Eventuell wollte man sich auch vom wirtschaftlichen und politischen „Konkurrenten“ BRD abgrenzen und vielleicht sogar auf dem Gebiet der Volkskunst Vorbild für ganz Deutschland sein?

Denn man erkannte relativ schnell, dass man gegen die kulturellen Einflüsse der englischen beziehungsweise amerikanischen Musik und Mode kein wirklich geeignetes Mittel hat, um diesen Konkurrenzkampf zu bestehen. Aber wie gesagt, dies ist rein spekulativ.

In diesem kulturpolitischen Spektrum wurden Kulturgruppen, wie zum Beispiel Chöre, Theatergruppen, Trachten- und Volkstanzgruppen, um nur einige zu nennen, von politischer Seite aller Ebenen, also Staat, Bezirk (Land), Kreis (Landkreis) und lokal finanziell, aber auch organisatorisch außerordentlich unterstützt. Auf lokaler Ebene geschah die Förderung meist durch Betriebe, wie Landwirtschaftliche Produktionsgenossenschaften (LPG), die oft mehrere hundert Mitarbeiter hatten, oder große Industriebetriebe.

So bildeten sich mehr oder minder flächendeckend sogenannte Volkskunstkollektive heraus.

Auf Kreisebene geschah diese volkskünstlerische, aber auch finanzielle Förderung durch das Kreiskabinett für Kulturarbeit.

Und auf Bezirksebene, also Länderebene, durch das Bezirkskabinett für Kulturarbeit.

Zusätzlich wurden sogenannte „Folklore-Ensemble“ in allen 15 Bezirken (einschließlich Ostberlin) unterhalten. Die Mitglieder der Folklore-Ensemble waren in aller Regel Berufs-Volkskünstler. Sie mussten eine entsprechende Eignung vorweisen und hatten beziehungsweise erhielten eine entsprechende Ausbildung auf dem jeweiligen Gebiet der Volkskunst.

In diesem Zusammenhang sind auch die Publikationen zum Thema Tracht beziehungsweise Volkstanz zu sehen. Volkskunst war damals ein Bereich, der eher noch unpolitisch agierte.

Ein sehr empfehlenswertes Buch ist „Deutsche Volkstanzkostüme“ dessen Vorwort einen guten Überblick über den Inhalt gibt.

Marlies Koppehele

 

 

„Deutsche Volkstanzkostüme“: Ein lesenswertes Buch aus dem Jahr 1957

Grafik: Hofmeister

 

Einführung

Dieses Werk verdankt seine Entstehung einem dringenden Wunsche unserer Volkstanzgruppen. Seit langem schon bemühen sie sich, ihre Tänze durch ein künstlerisches Tanzkleid im Ausdruck zu steigern.

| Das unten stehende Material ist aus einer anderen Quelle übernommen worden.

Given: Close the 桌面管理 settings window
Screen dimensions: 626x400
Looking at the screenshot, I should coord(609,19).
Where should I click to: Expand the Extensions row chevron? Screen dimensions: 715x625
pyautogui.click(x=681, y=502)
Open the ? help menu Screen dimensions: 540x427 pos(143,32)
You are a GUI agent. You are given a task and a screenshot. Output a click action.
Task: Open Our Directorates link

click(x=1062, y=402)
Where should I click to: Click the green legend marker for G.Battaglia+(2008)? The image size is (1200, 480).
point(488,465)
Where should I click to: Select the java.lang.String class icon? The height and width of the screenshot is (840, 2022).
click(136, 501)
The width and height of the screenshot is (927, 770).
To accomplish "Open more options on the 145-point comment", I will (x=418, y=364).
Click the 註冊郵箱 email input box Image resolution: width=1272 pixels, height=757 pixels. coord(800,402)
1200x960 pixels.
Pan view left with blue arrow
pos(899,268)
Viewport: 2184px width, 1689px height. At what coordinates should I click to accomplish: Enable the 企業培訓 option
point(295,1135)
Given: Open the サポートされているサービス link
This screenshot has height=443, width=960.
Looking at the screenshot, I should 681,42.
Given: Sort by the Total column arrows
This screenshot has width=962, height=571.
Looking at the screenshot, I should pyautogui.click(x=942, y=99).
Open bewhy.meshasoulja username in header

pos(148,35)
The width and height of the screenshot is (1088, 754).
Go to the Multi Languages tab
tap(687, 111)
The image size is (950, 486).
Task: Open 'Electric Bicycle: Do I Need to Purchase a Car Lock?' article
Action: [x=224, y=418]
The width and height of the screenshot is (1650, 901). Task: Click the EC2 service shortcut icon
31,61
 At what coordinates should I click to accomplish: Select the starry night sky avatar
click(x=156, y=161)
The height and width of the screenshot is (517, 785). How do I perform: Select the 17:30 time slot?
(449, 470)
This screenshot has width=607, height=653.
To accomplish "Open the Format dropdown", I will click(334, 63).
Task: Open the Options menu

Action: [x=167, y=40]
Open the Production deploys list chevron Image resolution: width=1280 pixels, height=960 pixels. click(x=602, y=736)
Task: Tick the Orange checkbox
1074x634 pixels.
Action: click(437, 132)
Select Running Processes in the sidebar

Was lag näher, als den reichen Schatz des nationalen Kulturgutes, der uns in unseren Volkstrachten gegeben ist, zu studieren, gehören doch Volkstracht und Volkstanz innig zusammen. Naturgemäß ergaben sich bei diesem Studium die mannigfachsten Fragen. Da die Volkstrachten selbst im Laufe der Zeit einem steten Wandel unterlagen, galt es zu entscheiden, welche Tracht zu wählen sei. Eine Originaltracht aber sich zuzulegen, mußte, ganz abgesehen von manchen ästhetischen und hygienischen Fragen, vielfach die Mittel überschreiten, die eine Volkstanzgruppe zur Verfügung hat, zumal hinzukam, daß sich laufend ihr Tanzprogramm erweiterte, sie also verschiedene Tanzkleider benötigte. Mit Notwendigkeit sah man sich daher nach Vereinfachungen um. Die umfangreichen Erörterungen um die Gestaltung eines finanziell erschwinglichen und doch volkskünstlerisch wertvollen Tanzkleides gipfelten schließlich in der Forderung nach einem Verwandlungskostüm. Dieses sollte imstande sein, ein Grundkostüm durch einige besondere Stücke so zu verändern, daß die Tracht eines Gebietes, in dem der Tanz beheimatet ist, charakterisiert wird. Es handelt sich zweifellos um kein einfaches Anliegen. Nahe lag auch, daß man die Lösung einer so schwierigen Aufgabe nicht den Volkstanzgruppen allein überlassen konnte. Trachtenforscher wie Kostümgestalter waren zu Rate zu ziehen. Als das Ergebnis ernster Bemühungen meinen wir, dieses Werk vorlegen zu können. Es will dem kulturellen Erbe der Volkstrachten ebenso gerecht werden wie den mannigfachen Notwendigkeiten, die mit der gegenwärtigen Volkstanzpflege gegeben sind.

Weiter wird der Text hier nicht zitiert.